Szanowny Panie Prezydencie.

My, niżej podpisani, przedstawiciele byłego Klubu Biznesu GKS Katowice, w trosce o dobro i przyszłość naszej GieKSy pragniemy zasygnalizować następujące aspekty działalności, które obecnie nie działają we właściwy sposób, a w przyszłości powinny być fundamentem funkcjonowania zdrowego i silnego klubu sportowego:

– obecnie nie działa Klub Biznesu GKS Katowice, organizacja, której zalążek powstał wiele lat temu, gdy GKS Katowice podnosił się po spadku na czwarty poziom rozgrywkowy. Towarzyszyliśmy GieKSie w marszu na wyższe poziomy rozgrywkowe. Od początku w Klubie Biznesu działały osoby, pasjonaci i wierni kibice GieKSy, którym dobro klubu leżało na sercu w sposób znacznie wykraczający poza działalność marketingową. Piękna idea współpracy na rzecz klubu, który kochamy, była realizacją naszych pasji. Niestety ta piękna idea w momencie pojawienia się nowego prezesa przestała być pielęgnowana, upadła i nie funkcjonuje od kilku lat, co jest złym prognostykiem w aspekcie przyszłego rozwoju naszego Klubu i w perspektywie powstania nowego stadionu, którego gospodarzem powinni być wspólnie miasto, Klub, jego wierni kibice oraz sponsorzy – ci więksi i mniejsi, aby razem budować Klub nie tylko od strony finansowej, ale przede wszystkim organizacyjnie i wizerunkowo.
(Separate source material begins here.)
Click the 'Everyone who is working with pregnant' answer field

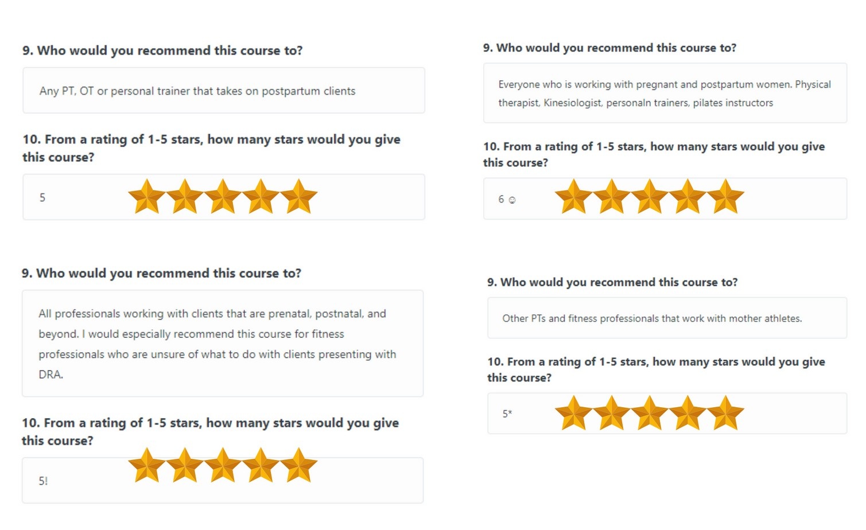[x=665, y=93]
– Sport to nie tylko pieniądze. Bardzo doceniamy fakt inwestowania przez miasto Katowice znaczących środków finansowych w GieKSie. Zwracamy jednak uwagę na fakt, że sport to przede wszystkim emocje, pasja i tworzenie ZWYCIĘSKIEGO ZESPOŁU – na boisku oraz poza nim, bo ZESPÓŁ to nie tylko trenerzy, piłkarze, siatkarze, hokeiści, szachiści, czy kierownictwo i pracownicy klubu, to także wspaniali kibice, tworzący wyjątkową atmosferę oraz sponsorzy, którzy z jednej strony wprowadzają zdrowy model funkcjonowania klubu, zasilając klub środkami finansowymi spoza budżetu miasta, zaś z drugiej strony tworzą grupę pasjonatów, często związanych emocjonalnie z klubem, którzy budują społeczność wspierającą GieKSę, będąc z nią na dobre i na złe. Sprawmy, aby ten Zespół był niezwyciężony, ale do tego potrzebujemy jedności i siły wszystkich jego członków. Poza pracownikami klubu GieKSa ma solidny kapitał w postaci wyjątkowej społeczności kibiców oraz biznes, który chce być blisko Klubu. Potrzebujemy jedności, zintegrowania całego zespołu i jego działań oraz podążania w jednym kierunku dla osiągnięcia liczącej się pozycji na mapie polskiego sportu, na którą GieKSa zasługuje, poprzez swoją tradycję i wiele osiągniętych sukcesów.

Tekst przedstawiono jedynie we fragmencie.